Tuvo que hacer un esfuerzo descomunal para seguir pidiendo auxilio.
– Necesito
que me ayudes porque yo… yo no puedo, amigo, no puedo continuar… Yo me… yo… ¡me
voy a desmayar!
El caballo
resopló con fastidio.
– ¡Bah,
venga, no te pongas dramático que tampoco es para tanto! Te recuerdo que eres
más joven que yo y estás en plena forma. Además, para un día que me libro de
cargar no voy a llevar parte de lo tuyo. ¡Sería un tonto redomado si lo
hiciera!
Bajo el
sol abrasador al pobre asno se le doblaron las patas como si fueran de
gelatina.
– ¡Ayuda…
ayuda… por favor!
Fueron sus
últimas palabras antes de derrumbarse sobre la hierba.
¡Blooom!
El dueño,
hasta ese momento ajeno a todo lo que ocurría tras de sí, escuchó el ruido
sordo que hizo el animal al caer. Asustado se giró y vio al burro inmóvil,
tirado con la panza hacia arriba y la lengua fuera.
– ¡Oh, no,
mi querido burro se ha desplomado!… ¡Pobre animal! Tengo que llevarlo a la
granja y avisar a un veterinario lo antes posible, pero ¿cómo puedo
hacerlo?
Hecho un
manojo de nervios miró a su alrededor y detuvo la mirada sobre el caballo.
– ¡Ahora
que lo pienso te tengo a ti! Tú serás quien me ayude en esta difícil situación.

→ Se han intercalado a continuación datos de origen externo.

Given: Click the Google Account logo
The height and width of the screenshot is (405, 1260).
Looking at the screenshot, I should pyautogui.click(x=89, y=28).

¡Venga, no perdamos tiempo, agáchate!
El
desconcertado caballo obedeció y se tumbó en el suelo. Entonces, el hombre
colocó sobre su lomo los dos sacos de harina, y seguidamente arrastró al burro
para acomodarlo también sobre la montura. Cuando tuvo todo bien atado le dio
unas palmaditas cariñosas en el cuello.
– ¡Ya
puedes ponerte en pie!
El animal
puso cara de pánico ante lo que se avecinaba.
– Sí, ya
sé que es muchísimo peso para ti, pero si queremos salvar a nuestro amigo solo
podemos hacerlo de esta manera. ¡Prometo que te recompensaré con una
buena ración de forraje!
El caballo
soltó un relincho que sonó a quejido, pero de nada sirvió. Le gustara o
no, debía realizar la ruta de regreso a casa con un cargamento descomunal
sobre la espalda.
Gracias a
la rápida decisión del molinero llegaron a tiempo de que el veterinario pudiera
reanimar al burro y dejarlo como nuevo en pocas horas. El caballo, por el
contrario, se quedó tan hecho polvo, tan dolorido y tan débil, que tardó
tres semanas en recuperarse. Un tiempo muy duro en el que también lo pasó mal a
nivel emocional porque se sentía muy culpable. Tumbado sobre el heno del
establo lloriqueaba y repetía sin parar:
– Por mi
mal comportamiento casi pierdo al mejor amigo que tengo… ¿Cómo he podido
portarme así con él?… ¡Tenía que haberle ayudado!… ¡Tenía que haberle ayudado
desde el principio!
Por eso,
cuando se reunieron de nuevo, con mucha humildad le pidió perdón y le prometió
que jamás volvería a suceder. El burro, que era un buenazo y le quería con
locura, aceptó las disculpas y lo abrazó más fuerte que nunca.
Reflexión: Esta fábula nos enseña lo importante que es cuidar, respetar y
acompañar a las personas que amamos no solo en los buenos tiempos, sino también
cuando atraviesan un mal momento en su vida. No olvides nunca el
sabio refrán español: ‘Hoy por ti, mañana por mí’.